### TASK TO COMPLETE
Type out all the records again exactly.

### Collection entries
>>>>>

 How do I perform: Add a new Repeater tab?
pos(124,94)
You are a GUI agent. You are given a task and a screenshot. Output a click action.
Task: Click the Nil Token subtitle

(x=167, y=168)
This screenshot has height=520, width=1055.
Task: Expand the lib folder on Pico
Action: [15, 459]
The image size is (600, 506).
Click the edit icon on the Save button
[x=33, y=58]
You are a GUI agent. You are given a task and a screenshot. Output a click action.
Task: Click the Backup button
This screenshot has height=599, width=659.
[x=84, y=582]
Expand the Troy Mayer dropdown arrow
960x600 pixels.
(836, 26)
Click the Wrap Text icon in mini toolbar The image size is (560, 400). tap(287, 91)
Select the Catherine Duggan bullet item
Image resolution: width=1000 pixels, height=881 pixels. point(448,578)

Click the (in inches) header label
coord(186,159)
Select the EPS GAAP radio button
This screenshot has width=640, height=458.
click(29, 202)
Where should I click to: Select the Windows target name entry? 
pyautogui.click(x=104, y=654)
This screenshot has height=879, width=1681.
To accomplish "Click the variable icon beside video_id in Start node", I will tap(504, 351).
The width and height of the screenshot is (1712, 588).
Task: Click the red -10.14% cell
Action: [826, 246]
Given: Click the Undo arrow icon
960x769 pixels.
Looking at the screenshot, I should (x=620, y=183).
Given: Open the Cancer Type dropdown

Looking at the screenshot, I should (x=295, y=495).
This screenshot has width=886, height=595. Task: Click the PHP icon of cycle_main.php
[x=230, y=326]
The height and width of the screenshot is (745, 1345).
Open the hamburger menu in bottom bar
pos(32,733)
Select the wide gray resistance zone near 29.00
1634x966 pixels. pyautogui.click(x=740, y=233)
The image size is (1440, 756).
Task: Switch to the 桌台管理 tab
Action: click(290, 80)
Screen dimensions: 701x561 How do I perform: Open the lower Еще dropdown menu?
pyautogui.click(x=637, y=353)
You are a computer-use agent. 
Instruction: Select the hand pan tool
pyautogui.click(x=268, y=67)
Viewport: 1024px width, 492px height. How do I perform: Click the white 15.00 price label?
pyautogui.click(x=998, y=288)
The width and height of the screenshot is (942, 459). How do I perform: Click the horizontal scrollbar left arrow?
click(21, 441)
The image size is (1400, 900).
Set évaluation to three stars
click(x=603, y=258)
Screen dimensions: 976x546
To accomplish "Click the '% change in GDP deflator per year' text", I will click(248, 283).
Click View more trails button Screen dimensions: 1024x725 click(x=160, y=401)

<<<<<

### TASK RESULT
 How do I perform: Add a new Repeater tab?
pos(124,94)
You are a GUI agent. You are given a task and a screenshot. Output a click action.
Task: Click the Nil Token subtitle

(x=167, y=168)
This screenshot has height=520, width=1055.
Task: Expand the lib folder on Pico
Action: [15, 459]
The image size is (600, 506).
Click the edit icon on the Save button
[x=33, y=58]
You are a GUI agent. You are given a task and a screenshot. Output a click action.
Task: Click the Backup button
This screenshot has height=599, width=659.
[x=84, y=582]
Expand the Troy Mayer dropdown arrow
960x600 pixels.
(836, 26)
Click the Wrap Text icon in mini toolbar The image size is (560, 400). tap(287, 91)
Select the Catherine Duggan bullet item
Image resolution: width=1000 pixels, height=881 pixels. point(448,578)

Click the (in inches) header label
coord(186,159)
Select the EPS GAAP radio button
This screenshot has width=640, height=458.
click(29, 202)
Where should I click to: Select the Windows target name entry? 
pyautogui.click(x=104, y=654)
This screenshot has height=879, width=1681.
To accomplish "Click the variable icon beside video_id in Start node", I will tap(504, 351).
The width and height of the screenshot is (1712, 588).
Task: Click the red -10.14% cell
Action: [826, 246]
Given: Click the Undo arrow icon
960x769 pixels.
Looking at the screenshot, I should (x=620, y=183).
Given: Open the Cancer Type dropdown

Looking at the screenshot, I should (x=295, y=495).
This screenshot has width=886, height=595. Task: Click the PHP icon of cycle_main.php
[x=230, y=326]
The height and width of the screenshot is (745, 1345).
Open the hamburger menu in bottom bar
pos(32,733)
Select the wide gray resistance zone near 29.00
1634x966 pixels. pyautogui.click(x=740, y=233)
The image size is (1440, 756).
Task: Switch to the 桌台管理 tab
Action: click(290, 80)
Screen dimensions: 701x561 How do I perform: Open the lower Еще dropdown menu?
pyautogui.click(x=637, y=353)
You are a computer-use agent. 
Instruction: Select the hand pan tool
pyautogui.click(x=268, y=67)
Viewport: 1024px width, 492px height. How do I perform: Click the white 15.00 price label?
pyautogui.click(x=998, y=288)
The width and height of the screenshot is (942, 459). How do I perform: Click the horizontal scrollbar left arrow?
click(21, 441)
The image size is (1400, 900).
Set évaluation to three stars
click(x=603, y=258)
Screen dimensions: 976x546
To accomplish "Click the '% change in GDP deflator per year' text", I will click(248, 283).
Click View more trails button Screen dimensions: 1024x725 click(x=160, y=401)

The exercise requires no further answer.